Howton Grove Priory | Mobile WebsiteSharing a Vocation with the World . . .

Haiti and Hilary

Late with the blog this morning as we have dedicated an extra half-hour to prayer for the people of Haiti. There is nothing useful we can say on the subject, except to urge everyone to pray and contribute to the relief funds being set up to help. Our prayerline is always open, and we are glad that many find it a way of expressing their deepest hopes and fears. Just now it is full of petitions for families in Haiti.
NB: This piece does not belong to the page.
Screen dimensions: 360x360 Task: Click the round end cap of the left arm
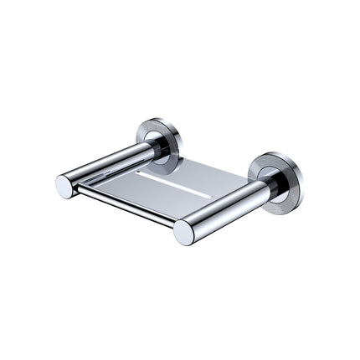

Here the snow has been falling all night and is falling still: everywhere looks so beautiful that it has proved a great distraction. We were half-way through Vigils before I remembered that today is the Memoria of St Hilary of Poitiers (died c. 368). The "Hammer of the Arians" is such a contrast to St Aelred, whom we commemorated yesterday: a pugnacious, slightly irritable man, who could write like an angel when he wasn't skirmishing with rival authorities, the Emperor in particular. A convert from paganism, he was married with a daughter, Apra, when he was chosen as bishop of Poitiers. His zeal for orthodoxy was intensified by his experience of Arianism, which he distrusted and feared because it imperilled the eternal salvation of souls committed to his care. His comment on the Arians is revealing, "They didn't know who they were." Hilary knew perfectly well who he was, a child of God, a God who was a Trinity of Persons:

For one to attempt to speak of God in terms more precise than he himself has used: to undertake such a thing is to embark upon the boundless, to dare the incomprehensible. He fixed the names of His nature: Father, Son, and Holy Spirit. Whatever is sought over and above this is beyond the meaning of words, beyond the limits of perception, beyond the embrace of understanding."

(Hilary, De Trinitate)

Not knowing who one is seems as much a problem today as it ever was. Perhaps that is something that will come up in our next web conference on 21 January: vocation is about what one is, not just what one does; and it applies to everyone, married or single, monastic, clerical or lay.